* What needs to be done *
Please print, exactly, only the lines in the entries below from the line that has "The image size is (881, 549)." through the line that has "This screenshot has height=262, width=352.". Pictures don't go in.

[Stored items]
BEGIN

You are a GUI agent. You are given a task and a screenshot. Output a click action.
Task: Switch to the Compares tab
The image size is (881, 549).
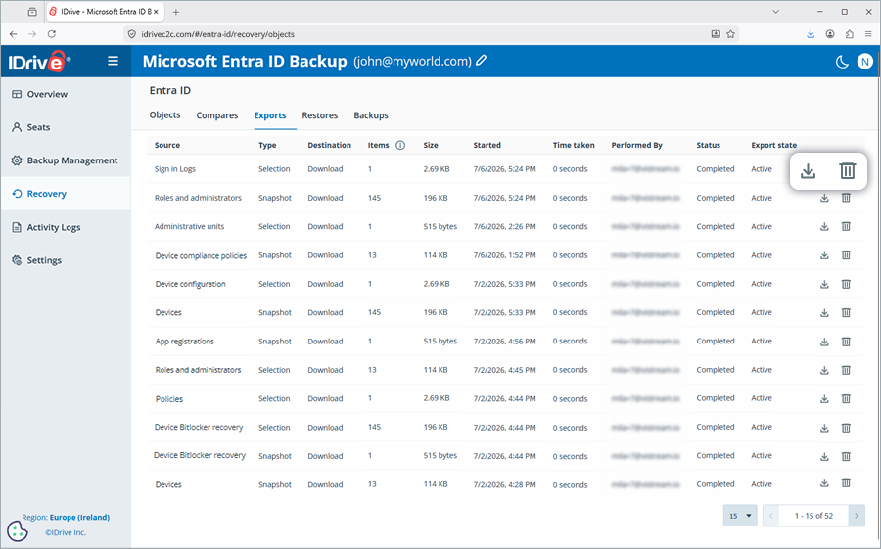[x=217, y=115]
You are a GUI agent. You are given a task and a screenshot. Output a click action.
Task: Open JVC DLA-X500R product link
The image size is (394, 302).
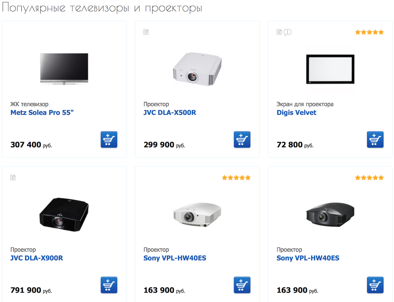tap(169, 113)
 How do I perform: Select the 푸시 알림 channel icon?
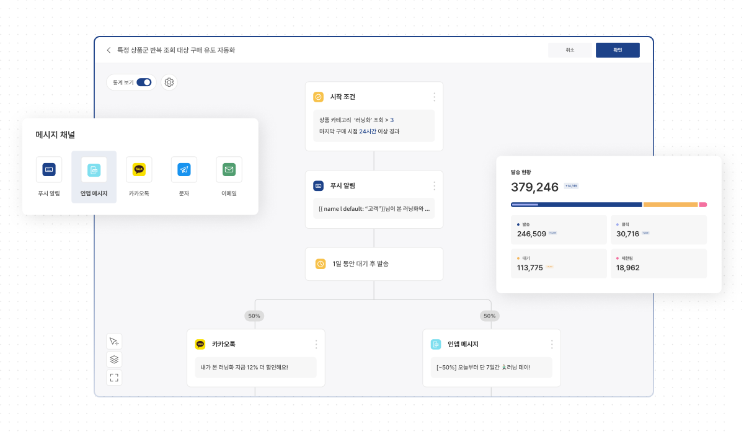[49, 169]
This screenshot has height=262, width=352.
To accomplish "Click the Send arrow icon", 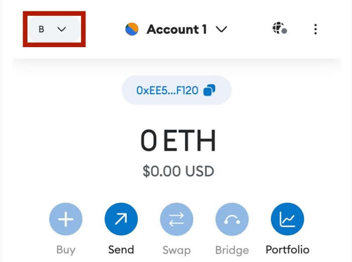I will (x=121, y=220).
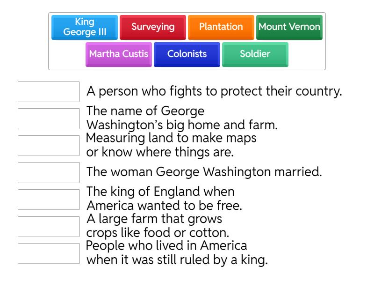Click the answer box beside the soldier definition
The height and width of the screenshot is (281, 374).
pyautogui.click(x=49, y=92)
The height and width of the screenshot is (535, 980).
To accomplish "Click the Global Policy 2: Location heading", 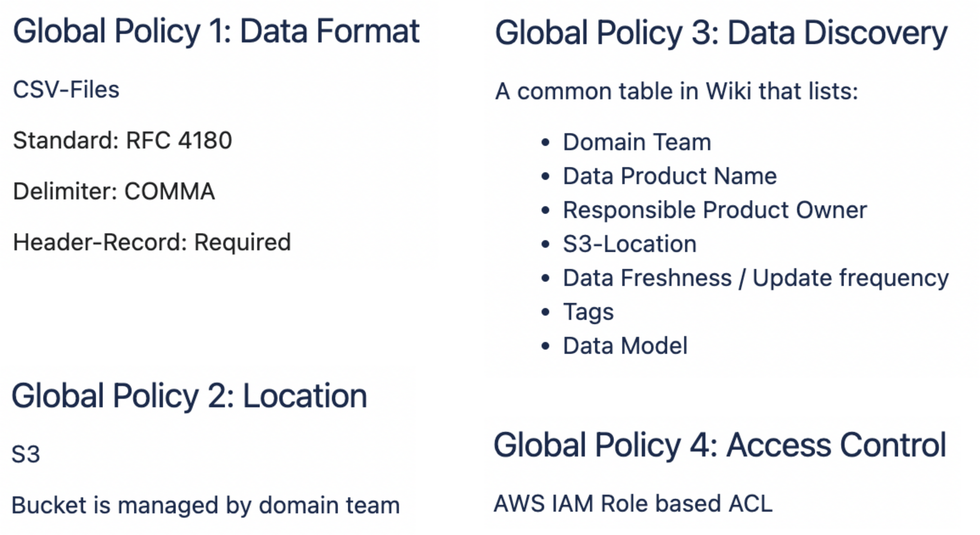I will pyautogui.click(x=189, y=396).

END

* Task result *
The image size is (881, 549).
[x=217, y=115]
You are a GUI agent. You are given a task and a screenshot. Output a click action.
Task: Open JVC DLA-X500R product link
The image size is (394, 302).
tap(169, 113)
 How do I perform: Select the 푸시 알림 channel icon?
[49, 169]
This screenshot has height=262, width=352.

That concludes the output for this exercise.